[Aim of the task] Below are the entries; give again exactly the lines from the one mentioning "[Facebook-f] (32, 850)" through the one mentioning "Acuicultura de pequeña escala (54, 630)", inclusive.

---------------

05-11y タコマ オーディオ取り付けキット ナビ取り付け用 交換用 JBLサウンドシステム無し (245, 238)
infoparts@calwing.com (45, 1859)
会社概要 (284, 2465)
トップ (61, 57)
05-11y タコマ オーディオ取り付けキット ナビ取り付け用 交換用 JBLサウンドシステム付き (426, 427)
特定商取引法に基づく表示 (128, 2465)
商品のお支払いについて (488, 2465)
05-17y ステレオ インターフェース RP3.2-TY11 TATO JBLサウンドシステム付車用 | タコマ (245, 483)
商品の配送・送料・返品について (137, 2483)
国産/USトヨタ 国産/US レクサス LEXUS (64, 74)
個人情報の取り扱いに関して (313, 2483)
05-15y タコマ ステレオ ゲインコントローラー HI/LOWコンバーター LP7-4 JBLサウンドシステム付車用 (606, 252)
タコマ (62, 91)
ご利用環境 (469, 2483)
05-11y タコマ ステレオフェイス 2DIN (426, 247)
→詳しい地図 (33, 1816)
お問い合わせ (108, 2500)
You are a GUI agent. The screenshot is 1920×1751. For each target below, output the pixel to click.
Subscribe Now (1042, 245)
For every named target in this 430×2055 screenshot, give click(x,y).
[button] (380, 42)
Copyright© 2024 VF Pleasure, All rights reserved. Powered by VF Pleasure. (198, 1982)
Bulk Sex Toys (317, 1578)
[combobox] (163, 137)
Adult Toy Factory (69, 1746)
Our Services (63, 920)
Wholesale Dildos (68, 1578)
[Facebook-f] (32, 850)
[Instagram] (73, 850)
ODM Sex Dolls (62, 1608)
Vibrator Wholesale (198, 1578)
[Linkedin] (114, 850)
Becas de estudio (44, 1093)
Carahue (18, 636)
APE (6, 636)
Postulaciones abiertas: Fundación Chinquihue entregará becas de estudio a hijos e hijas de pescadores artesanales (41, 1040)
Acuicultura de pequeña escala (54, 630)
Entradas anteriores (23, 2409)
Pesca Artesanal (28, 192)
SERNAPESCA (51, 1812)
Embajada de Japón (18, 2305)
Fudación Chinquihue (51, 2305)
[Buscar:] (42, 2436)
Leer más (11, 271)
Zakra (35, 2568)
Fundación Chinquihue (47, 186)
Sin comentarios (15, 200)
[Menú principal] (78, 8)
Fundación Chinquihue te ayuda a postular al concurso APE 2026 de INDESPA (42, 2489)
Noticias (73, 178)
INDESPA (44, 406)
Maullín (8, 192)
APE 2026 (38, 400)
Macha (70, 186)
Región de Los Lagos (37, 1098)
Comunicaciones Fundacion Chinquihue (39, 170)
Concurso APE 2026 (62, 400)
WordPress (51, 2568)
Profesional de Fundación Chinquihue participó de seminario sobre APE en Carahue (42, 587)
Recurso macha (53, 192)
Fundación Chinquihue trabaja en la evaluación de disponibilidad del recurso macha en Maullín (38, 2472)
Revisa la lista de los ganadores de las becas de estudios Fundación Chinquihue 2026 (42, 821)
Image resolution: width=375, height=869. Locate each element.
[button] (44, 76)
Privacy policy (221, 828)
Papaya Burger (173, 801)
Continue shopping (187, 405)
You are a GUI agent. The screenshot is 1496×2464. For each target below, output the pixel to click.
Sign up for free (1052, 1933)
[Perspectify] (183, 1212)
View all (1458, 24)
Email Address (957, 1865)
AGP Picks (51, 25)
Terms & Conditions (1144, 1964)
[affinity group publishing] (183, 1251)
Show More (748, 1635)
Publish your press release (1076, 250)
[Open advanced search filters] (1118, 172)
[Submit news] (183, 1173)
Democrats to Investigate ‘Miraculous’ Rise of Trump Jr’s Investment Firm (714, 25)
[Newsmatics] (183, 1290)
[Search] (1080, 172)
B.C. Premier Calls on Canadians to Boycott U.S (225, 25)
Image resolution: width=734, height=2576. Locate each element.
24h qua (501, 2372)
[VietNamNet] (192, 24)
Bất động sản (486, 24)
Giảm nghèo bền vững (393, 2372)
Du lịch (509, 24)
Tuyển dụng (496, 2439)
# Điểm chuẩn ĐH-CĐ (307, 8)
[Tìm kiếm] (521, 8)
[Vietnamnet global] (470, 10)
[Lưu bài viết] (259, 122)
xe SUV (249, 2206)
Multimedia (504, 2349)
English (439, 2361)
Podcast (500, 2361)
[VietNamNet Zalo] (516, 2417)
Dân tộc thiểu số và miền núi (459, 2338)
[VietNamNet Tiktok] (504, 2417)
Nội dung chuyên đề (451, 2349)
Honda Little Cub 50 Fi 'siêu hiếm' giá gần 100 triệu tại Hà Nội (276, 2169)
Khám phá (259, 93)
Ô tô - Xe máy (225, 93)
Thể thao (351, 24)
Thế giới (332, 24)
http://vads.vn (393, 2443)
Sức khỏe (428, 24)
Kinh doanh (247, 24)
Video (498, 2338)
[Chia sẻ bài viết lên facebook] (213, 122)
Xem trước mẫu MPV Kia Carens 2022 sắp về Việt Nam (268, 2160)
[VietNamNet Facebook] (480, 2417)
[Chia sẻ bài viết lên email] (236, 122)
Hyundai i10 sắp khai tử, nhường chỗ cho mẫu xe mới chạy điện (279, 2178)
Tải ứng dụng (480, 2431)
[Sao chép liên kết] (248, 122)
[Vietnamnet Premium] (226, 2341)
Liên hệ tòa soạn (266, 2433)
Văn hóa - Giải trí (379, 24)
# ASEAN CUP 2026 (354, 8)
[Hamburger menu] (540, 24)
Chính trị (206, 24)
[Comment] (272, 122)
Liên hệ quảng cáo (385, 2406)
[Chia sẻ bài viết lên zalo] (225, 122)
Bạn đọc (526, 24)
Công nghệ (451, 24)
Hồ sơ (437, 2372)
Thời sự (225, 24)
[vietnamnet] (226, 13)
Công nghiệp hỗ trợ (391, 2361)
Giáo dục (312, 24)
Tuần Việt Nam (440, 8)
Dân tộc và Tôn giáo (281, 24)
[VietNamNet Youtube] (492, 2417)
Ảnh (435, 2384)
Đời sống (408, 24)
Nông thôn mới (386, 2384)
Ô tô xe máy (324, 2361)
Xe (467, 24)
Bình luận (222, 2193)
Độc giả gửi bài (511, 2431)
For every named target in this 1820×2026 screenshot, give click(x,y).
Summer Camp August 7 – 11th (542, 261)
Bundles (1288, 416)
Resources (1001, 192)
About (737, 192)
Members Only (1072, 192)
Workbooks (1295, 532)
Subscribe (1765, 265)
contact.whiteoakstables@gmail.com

---------------

[Task result]
[Facebook-f] (32, 850)
[Instagram] (73, 850)
ODM Sex Dolls (62, 1608)
Vibrator Wholesale (198, 1578)
[Linkedin] (114, 850)
Becas de estudio (44, 1093)
Carahue (18, 636)
APE (6, 636)
Postulaciones abiertas: Fundación Chinquihue entregará becas de estudio a hijos e hijas de pescadores artesanales (41, 1040)
Acuicultura de pequeña escala (54, 630)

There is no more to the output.